In a number of concepts, not two, but three aspects of the language are distinguished. The idea of ​​the possibility of a threefold approach to language, echoing the ideas of Humboldt, was expressed in 1931 by L.V. Shcherboy, who distinguished:

● speech activity (processes of speaking and understanding of speech), produced by the psychophysiological mechanisms of the individual;

● language system (dictionary and grammar of the language);

● linguistic material, i.e. the totality of everything spoken and understood in one or another environment.
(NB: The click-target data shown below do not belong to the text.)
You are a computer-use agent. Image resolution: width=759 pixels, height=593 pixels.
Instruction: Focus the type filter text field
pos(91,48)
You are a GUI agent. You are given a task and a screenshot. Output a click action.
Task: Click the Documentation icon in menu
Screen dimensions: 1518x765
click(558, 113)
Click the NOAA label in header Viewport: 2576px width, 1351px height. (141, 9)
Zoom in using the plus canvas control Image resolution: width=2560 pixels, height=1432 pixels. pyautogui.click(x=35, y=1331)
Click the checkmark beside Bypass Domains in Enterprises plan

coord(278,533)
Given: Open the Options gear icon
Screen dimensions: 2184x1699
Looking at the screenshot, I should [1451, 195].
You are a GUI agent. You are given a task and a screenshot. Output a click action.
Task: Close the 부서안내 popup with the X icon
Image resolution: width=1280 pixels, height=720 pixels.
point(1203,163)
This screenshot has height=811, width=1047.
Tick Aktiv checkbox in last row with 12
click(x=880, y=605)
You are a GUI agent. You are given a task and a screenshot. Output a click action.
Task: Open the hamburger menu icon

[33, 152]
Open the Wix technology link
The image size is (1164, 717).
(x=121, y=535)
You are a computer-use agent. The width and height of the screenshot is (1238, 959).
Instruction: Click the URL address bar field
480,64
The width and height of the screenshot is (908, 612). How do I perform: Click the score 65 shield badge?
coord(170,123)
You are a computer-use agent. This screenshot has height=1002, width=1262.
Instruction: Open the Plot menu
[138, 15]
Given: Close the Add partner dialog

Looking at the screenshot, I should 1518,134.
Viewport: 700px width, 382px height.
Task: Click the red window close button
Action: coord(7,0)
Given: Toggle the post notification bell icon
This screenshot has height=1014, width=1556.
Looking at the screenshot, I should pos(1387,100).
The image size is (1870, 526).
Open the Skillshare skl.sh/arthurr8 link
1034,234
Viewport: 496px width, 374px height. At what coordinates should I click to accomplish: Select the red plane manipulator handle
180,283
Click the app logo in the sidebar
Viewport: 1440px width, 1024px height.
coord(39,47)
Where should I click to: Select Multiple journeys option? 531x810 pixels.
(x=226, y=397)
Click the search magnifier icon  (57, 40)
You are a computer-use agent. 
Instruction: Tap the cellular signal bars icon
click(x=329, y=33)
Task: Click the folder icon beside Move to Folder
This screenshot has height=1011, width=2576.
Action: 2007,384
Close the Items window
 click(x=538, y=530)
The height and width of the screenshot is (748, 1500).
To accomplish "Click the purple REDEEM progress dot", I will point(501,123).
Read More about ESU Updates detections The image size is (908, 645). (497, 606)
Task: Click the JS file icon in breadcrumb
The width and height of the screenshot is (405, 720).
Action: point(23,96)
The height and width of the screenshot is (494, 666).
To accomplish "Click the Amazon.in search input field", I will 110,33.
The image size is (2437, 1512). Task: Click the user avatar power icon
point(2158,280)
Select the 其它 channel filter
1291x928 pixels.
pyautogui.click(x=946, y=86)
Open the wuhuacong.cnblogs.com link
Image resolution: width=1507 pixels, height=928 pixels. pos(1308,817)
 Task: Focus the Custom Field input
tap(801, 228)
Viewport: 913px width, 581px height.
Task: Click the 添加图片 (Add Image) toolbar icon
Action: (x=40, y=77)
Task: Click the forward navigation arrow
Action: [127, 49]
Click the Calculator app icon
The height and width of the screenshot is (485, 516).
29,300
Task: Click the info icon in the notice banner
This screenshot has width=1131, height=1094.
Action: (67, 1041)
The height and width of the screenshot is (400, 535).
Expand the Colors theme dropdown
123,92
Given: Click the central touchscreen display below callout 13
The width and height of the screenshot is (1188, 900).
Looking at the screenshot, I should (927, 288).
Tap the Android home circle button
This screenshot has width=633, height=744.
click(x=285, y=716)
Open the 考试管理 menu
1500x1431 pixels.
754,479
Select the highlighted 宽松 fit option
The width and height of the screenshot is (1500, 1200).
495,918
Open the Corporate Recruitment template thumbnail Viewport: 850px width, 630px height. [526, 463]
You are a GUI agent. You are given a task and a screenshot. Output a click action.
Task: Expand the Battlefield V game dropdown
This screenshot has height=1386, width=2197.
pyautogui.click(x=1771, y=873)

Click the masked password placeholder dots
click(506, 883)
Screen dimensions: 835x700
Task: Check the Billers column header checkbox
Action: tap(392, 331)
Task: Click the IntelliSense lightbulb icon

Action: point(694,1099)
Koseryu added to the opposition of language and speech the third component - the norm, understood as a socially fixed usage - obligatory forms in the stereotypes accepted in a given society. Here he included not only the phenomena of speech (for example, situationally determined stereotypes), but also the phenomena of language, such as paradigms of declension and conjugation that deviate from the productive pattern. Thus, in the system of language and in speech, a certain “petrified” component was isolated, protected from changes by the normative activity of society. Some researchers (G. V. Kolshansky) reduced the opposition of language and speech to the opposition of a real object to its scientific description (theoretical model). This point of view, which replaces the ontological difference with an epistemic one, is vulnerable, because it makes the existence of a language (language system) dependent on the existence of linguistics, which develops models for its description, while the language system itself loses stability, since the same speech reality allows differences in modeling. Saussure's opposition of language and speech thus turned into a problem of the reality and objectivity of the system of language. The latter was either defined as a part or aspect of speech (text), or identified with a scientific model based on speech material, or understood as some psychological or sociopsychological category - language knowledge, a person’s language ability, “a set of imprints that everyone has in their voice” ( Saussure). The modern version of the psychological tradition is the opposition of language competence and language performance (competence and performance) introduced by N. Chomsky, which is an analogue of the opposition of language and speech. Competence is understood as some generative device that creates speech works. The term "performance", already used by Saussure (French execution), detracts from the creative nature of speech production.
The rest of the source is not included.